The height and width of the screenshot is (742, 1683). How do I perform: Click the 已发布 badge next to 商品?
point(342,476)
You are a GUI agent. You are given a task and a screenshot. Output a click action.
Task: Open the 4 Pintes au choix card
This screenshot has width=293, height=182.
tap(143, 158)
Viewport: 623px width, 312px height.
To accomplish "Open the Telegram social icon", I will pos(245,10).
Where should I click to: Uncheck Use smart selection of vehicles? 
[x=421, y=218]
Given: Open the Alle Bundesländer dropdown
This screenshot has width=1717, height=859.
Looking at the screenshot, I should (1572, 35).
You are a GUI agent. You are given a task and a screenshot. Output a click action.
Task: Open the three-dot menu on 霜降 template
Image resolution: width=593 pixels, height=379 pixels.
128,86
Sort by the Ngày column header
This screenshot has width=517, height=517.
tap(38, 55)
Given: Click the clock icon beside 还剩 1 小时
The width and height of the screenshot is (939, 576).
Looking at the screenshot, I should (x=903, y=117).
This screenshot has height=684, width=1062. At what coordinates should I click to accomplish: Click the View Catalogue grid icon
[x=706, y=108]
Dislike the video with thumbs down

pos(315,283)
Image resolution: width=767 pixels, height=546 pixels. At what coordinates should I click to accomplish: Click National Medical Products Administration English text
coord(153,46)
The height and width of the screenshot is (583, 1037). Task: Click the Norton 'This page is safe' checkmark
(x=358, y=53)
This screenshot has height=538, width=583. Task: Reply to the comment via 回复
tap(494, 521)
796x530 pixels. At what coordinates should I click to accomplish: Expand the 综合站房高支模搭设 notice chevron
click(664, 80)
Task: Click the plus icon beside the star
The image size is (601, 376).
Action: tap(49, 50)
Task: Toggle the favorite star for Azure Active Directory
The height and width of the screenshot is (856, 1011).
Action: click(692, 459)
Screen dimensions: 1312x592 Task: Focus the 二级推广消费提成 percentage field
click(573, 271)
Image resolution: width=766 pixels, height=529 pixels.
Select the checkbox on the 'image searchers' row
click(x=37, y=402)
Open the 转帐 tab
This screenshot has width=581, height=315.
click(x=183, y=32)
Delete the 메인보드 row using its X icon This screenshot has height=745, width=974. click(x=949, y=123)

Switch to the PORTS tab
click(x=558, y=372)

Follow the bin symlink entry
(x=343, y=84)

● ● ● ● ●

(REQUIRED WORK): The material above is to be reproduced exactly as written.

(COMPLETED EXERCISE):
The height and width of the screenshot is (742, 1683). How do I perform: Click the 已发布 badge next to 商品?
point(342,476)
You are a GUI agent. You are given a task and a screenshot. Output a click action.
Task: Open the 4 Pintes au choix card
This screenshot has width=293, height=182.
tap(143, 158)
Viewport: 623px width, 312px height.
To accomplish "Open the Telegram social icon", I will pos(245,10).
Where should I click to: Uncheck Use smart selection of vehicles? 
[x=421, y=218]
Given: Open the Alle Bundesländer dropdown
This screenshot has width=1717, height=859.
Looking at the screenshot, I should (1572, 35).
You are a GUI agent. You are given a task and a screenshot. Output a click action.
Task: Open the three-dot menu on 霜降 template
Image resolution: width=593 pixels, height=379 pixels.
128,86
Sort by the Ngày column header
This screenshot has width=517, height=517.
tap(38, 55)
Given: Click the clock icon beside 还剩 1 小时
The width and height of the screenshot is (939, 576).
Looking at the screenshot, I should (x=903, y=117).
This screenshot has height=684, width=1062. At what coordinates should I click to accomplish: Click the View Catalogue grid icon
[x=706, y=108]
Dislike the video with thumbs down

pos(315,283)
Image resolution: width=767 pixels, height=546 pixels. At what coordinates should I click to accomplish: Click National Medical Products Administration English text
coord(153,46)
The height and width of the screenshot is (583, 1037). Task: Click the Norton 'This page is safe' checkmark
(x=358, y=53)
This screenshot has height=538, width=583. Task: Reply to the comment via 回复
tap(494, 521)
796x530 pixels. At what coordinates should I click to accomplish: Expand the 综合站房高支模搭设 notice chevron
click(664, 80)
Task: Click the plus icon beside the star
The image size is (601, 376).
Action: tap(49, 50)
Task: Toggle the favorite star for Azure Active Directory
The height and width of the screenshot is (856, 1011).
Action: click(692, 459)
Screen dimensions: 1312x592 Task: Focus the 二级推广消费提成 percentage field
click(573, 271)
Image resolution: width=766 pixels, height=529 pixels.
Select the checkbox on the 'image searchers' row
click(x=37, y=402)
Open the 转帐 tab
This screenshot has width=581, height=315.
click(x=183, y=32)
Delete the 메인보드 row using its X icon This screenshot has height=745, width=974. click(x=949, y=123)

Switch to the PORTS tab
click(x=558, y=372)

Follow the bin symlink entry
(x=343, y=84)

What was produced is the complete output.